このような形をとってまで宣伝をしているのには理由がある。美容外科はクチコミによる効果を期待できない。 多くの場合、「整形」をしたことは隠したいことである。また、「整形」した人と「整形」したい人が知り合いである可能性も低い。 しかし、どこの美容外科で手術するかを、自宅や職場から近いからという理由で簡単に決めてしまうこともできない。
しかし、明らかに違法行為ぎりぎりの広告を野放しにはできない。
誇大広告をはじめとする美容外科の様々な悪質行為に歯止めをかけ、質の良い美容外科医療を社会に供給しようと、 1991年に日本美容医療協会が設立された。この協会が定めた水準以上の美容外科医に「適マーク」を発行することとなった。 ところが、「適マーク」は肝心の水準があいまいだったため様々な改善がなされ、1996年に「認定医」という制度に生まれ変わった。 「認定医」の条件は、@日本美容外科学会専門医か日本形成外科学会認定医であること、 A協会の講習会、学会に出席していること、B広告の規制を守っていること、C日本医師会会員であること、 D臨床経験が9年以上あること、となっている。3について日本美容医療協会は詳しく 「美容医療に関わる広告、記事等における自主規制コード」を定めている。下記はその前文である。

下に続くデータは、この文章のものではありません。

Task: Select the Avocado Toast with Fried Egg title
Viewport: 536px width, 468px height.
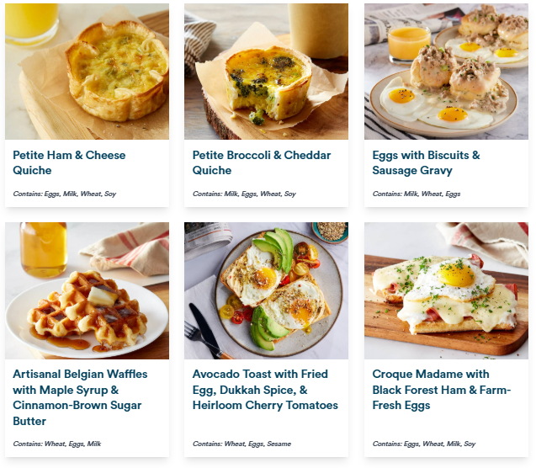Action: (265, 390)
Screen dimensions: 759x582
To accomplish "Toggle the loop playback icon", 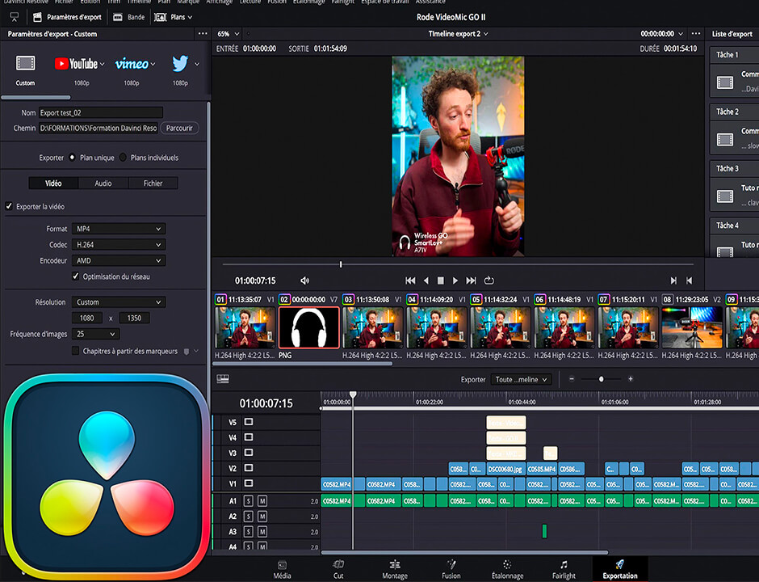I will pos(489,280).
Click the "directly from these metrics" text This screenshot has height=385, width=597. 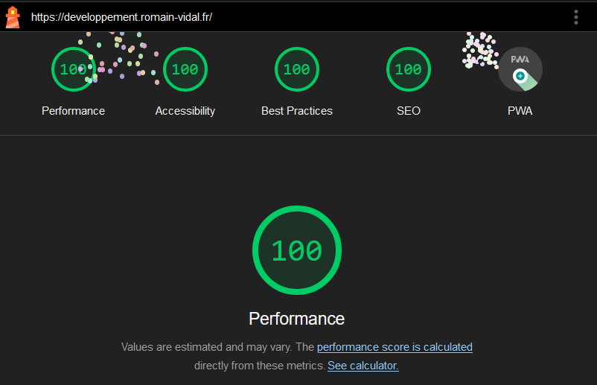(259, 366)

「違法な美容医療広告、書籍広告等の名を借りた脱法的な美容医療広告および医療法の趣旨を逸脱するような記事広告を防止し、もって美容医療における社会的信用を高め、一般市民の利益を確保することを目的として、以下のとおりの自主規制コードを定める。」

協会が、誇大広告に手を焼いていることが感じ取れる。残念ながら今はまだ社会的信用が高くはないことも認める記述が見られる。そしてその大きな原因が広告なのだということも。このあとに続く本文には、紛らわしい広告、おおげさな広告、書籍を盾にした広告を自粛するよう記してある。「メーキャップ感覚」「痛くない」など、自粛すべき言葉を具体的に示している。
しかしこれはあくまで「自主規制」である。しかも、協会に関わっていない医師には関係のないことなのだ。医療の世界に協会はたくさん存在しているが、どこにも所属しなくとも免許さえあれば法律的に問題はない。いまだ氾濫する誇大広告をなくすためには法制度を整えるしかないが、どれだけ完璧な法律を目指してもわずかな隙間からまた誇大広告は生まれるだろう。
また、インターネットという新しいメディアの登場に、法律が追いついていないという現状がある。 インターネット上のホームページは情報を求める人だけが見るものなので、ビデオや書籍と同じ扱いになる。 つまり医療法にある広告規制にはとらわれずに済むのだ。しかし、美容外科のホームページは、広告としての機能を果たしている。 手術法はもちろん、その費用の見積もりや手術を受けた人の感想などが掲載されている。 そして、きれいになろうという類の言葉が多く見られる。ホームページは情報を求める人だけが見るのだが、 無料で気軽に利用することができるので少しだけ興味があるという程度でも見る可能性が高い。 インターネットという自由な空間で、美容外科のホームページが氾濫している。自由ゆえの便利さも危険もはらんでいるといえる。